The globe-spanning designs of MAD Architects are the subject of a new retrospective exhibition being staged at the Shenzhen Museum of Contemporary Art and Urban Planning (MoCAUP) that promises viewers an interesting take on the relationship cities have with time, history, and nature.
Under the title "Ma Yansong: Landscapes in Motion," the exhibition breaks down nearly twenty years of work into a multi-faceted display of 52 total projects spread across a 32,000-square-foot space and divided into four "Chapters." MAD says they intend to have their philosophies on nature, architecture, and urban development showcased through the exhibition. The ultimate goal is to raise public awareness about the role citizens can share in the creation and development of their community.
“Architecture and cities are not abstract scientific technologies but real settings where life unfolds. They represent feelings, ambience, and time. They carry traits of living beings; thus they are full of energy, flow, dynamism, and uncertainty. Architecture is alive, growing with the earth, endowed with life, rich in emotions, perceptive of time, and compassionate to everything. The goal of this exhibition is to use architecture as a conduit to explore cultural life, allowing us to probe our inner selves while observing the dynamic, diverse, and fluid cultural landscape of contemporary society,” Ma Yansong, the studio’s founder and principal partner along with Dang Qun and Yosuke Hayano, said in a preview.
A compilation of 180 employees’ answers to an internal prompt compiled by the firm welcomes visitors to the exhibition via a large circular meeting table. It is followed immediately by the first “Dialogue” chapter, which presents seven public building and civic space designs along with three probing questions related to cities, Chinese development plans, and the future.

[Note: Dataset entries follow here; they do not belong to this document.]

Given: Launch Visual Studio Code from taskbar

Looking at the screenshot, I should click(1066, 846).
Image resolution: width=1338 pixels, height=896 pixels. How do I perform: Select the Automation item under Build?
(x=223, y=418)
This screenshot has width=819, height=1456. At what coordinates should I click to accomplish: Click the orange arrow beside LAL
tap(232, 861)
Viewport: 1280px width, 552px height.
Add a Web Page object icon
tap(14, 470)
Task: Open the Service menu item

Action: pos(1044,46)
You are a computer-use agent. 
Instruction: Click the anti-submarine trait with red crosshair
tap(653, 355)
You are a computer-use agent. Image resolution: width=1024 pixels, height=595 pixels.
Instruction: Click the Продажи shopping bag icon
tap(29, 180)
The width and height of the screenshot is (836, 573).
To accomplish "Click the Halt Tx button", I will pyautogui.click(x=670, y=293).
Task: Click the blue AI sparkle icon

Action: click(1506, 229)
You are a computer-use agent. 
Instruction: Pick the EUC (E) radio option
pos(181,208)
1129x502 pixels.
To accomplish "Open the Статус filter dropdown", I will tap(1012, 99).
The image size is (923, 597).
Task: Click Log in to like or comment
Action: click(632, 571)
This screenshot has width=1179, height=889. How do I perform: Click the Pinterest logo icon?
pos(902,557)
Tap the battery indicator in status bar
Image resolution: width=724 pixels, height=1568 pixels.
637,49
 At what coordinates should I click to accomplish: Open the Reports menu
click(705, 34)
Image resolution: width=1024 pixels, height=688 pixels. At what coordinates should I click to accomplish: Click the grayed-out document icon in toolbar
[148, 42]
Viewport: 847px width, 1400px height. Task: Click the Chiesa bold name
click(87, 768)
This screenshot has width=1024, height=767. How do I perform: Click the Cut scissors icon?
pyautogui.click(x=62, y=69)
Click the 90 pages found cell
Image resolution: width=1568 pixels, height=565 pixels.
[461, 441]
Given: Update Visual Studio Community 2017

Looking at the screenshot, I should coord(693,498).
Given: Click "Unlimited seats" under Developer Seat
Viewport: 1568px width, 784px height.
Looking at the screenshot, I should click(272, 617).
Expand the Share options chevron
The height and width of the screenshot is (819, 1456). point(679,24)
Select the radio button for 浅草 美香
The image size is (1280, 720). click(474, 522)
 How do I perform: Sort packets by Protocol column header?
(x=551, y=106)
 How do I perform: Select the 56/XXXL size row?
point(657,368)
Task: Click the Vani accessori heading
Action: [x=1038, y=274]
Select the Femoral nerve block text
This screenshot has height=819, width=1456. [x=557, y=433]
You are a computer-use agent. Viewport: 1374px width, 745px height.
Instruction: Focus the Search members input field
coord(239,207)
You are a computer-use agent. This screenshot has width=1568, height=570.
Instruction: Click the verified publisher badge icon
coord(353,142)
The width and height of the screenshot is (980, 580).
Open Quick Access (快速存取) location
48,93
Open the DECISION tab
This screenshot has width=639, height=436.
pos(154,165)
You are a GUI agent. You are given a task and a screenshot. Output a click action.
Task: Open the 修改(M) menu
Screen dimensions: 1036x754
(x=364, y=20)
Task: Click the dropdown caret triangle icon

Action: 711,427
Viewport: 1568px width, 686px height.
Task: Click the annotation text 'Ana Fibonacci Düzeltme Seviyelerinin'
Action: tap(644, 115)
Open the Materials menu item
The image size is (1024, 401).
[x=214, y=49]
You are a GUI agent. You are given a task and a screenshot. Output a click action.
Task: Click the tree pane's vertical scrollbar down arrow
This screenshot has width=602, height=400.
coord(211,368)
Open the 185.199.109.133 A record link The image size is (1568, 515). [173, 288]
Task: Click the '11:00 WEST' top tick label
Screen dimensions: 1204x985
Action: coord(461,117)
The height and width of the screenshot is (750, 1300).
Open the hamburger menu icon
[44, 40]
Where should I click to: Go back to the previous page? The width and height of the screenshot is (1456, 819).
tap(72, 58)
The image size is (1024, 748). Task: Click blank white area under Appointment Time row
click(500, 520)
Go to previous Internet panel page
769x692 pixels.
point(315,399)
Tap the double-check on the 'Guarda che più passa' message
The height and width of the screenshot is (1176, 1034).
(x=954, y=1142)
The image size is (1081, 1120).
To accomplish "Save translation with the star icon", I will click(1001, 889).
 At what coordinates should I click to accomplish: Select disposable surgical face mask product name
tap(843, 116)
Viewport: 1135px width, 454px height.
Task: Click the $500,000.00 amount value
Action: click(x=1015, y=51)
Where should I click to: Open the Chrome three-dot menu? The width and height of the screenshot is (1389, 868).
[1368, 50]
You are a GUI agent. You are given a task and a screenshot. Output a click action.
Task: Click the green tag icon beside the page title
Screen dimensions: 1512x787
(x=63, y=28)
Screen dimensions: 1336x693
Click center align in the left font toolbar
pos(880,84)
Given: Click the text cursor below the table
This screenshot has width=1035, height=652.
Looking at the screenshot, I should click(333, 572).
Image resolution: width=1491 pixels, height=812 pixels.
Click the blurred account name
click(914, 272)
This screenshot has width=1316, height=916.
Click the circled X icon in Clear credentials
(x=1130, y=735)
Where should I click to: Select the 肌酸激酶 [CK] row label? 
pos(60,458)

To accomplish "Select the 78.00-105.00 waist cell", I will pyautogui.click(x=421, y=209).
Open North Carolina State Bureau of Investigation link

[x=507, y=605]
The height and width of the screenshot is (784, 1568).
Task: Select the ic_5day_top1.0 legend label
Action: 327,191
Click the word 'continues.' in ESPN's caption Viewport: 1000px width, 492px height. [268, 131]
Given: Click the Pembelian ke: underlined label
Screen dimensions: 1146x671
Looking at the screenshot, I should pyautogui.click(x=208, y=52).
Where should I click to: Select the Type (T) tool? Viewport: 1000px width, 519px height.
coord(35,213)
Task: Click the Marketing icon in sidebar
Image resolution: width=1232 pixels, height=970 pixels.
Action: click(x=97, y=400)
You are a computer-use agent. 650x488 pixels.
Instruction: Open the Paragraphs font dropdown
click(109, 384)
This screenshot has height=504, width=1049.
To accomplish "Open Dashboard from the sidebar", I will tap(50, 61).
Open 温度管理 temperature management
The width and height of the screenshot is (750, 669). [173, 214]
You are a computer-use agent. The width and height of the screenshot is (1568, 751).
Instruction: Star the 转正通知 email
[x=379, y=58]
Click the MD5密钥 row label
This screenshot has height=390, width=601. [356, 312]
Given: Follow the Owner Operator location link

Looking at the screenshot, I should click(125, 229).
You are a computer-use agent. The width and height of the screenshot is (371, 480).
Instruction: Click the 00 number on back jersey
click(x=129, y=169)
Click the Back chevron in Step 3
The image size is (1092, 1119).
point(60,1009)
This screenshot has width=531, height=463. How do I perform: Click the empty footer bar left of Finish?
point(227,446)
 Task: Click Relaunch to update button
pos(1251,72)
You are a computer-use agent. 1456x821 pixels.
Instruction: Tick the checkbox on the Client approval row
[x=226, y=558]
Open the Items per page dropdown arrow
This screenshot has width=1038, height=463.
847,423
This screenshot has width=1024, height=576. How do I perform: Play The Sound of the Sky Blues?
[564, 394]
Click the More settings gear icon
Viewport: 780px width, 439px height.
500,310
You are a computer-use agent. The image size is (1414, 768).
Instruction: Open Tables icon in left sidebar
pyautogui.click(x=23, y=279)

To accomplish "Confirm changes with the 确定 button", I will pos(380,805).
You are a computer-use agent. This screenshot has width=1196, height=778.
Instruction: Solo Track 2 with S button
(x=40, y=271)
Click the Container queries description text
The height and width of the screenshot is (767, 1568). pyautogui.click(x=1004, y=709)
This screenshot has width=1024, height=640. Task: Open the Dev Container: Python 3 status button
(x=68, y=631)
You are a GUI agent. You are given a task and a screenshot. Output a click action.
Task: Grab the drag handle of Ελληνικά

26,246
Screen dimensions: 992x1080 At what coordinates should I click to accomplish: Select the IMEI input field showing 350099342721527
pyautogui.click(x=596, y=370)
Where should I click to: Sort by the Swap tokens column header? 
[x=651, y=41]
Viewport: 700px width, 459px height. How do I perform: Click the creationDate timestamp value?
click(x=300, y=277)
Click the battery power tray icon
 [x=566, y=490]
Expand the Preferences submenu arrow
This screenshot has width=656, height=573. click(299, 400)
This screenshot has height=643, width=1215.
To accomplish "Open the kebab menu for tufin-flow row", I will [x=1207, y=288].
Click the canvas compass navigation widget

The second “Progress” chapter unpacks designs for the Zhongguancun Forum Congress Center and others that are evocative of the idealized “future city.” The third chapter, “Feelings are Facts,” expands the line of questioning by introducing another 15 design and land art projects, including 2018's Tunnel and Light. Finally, the exhibition concludes in the fourth chapter, “Rhapsody,” which weaves together 12 more projects into one singular statement on the reality of urban life in the 21st century.
Yansong concludes: “The work of MAD is like a rhapsody, representing a rebellious and critical attitude. It also manifests an opposition to a generic pattern, goal, form, or language. I am intrigued by responding to the real world with diverse, genuine, and positive emotions.”
This represents the MoCAUP’s first-ever solo exhibition since opening in 2016. The final day to experience the show is December 17, 2023.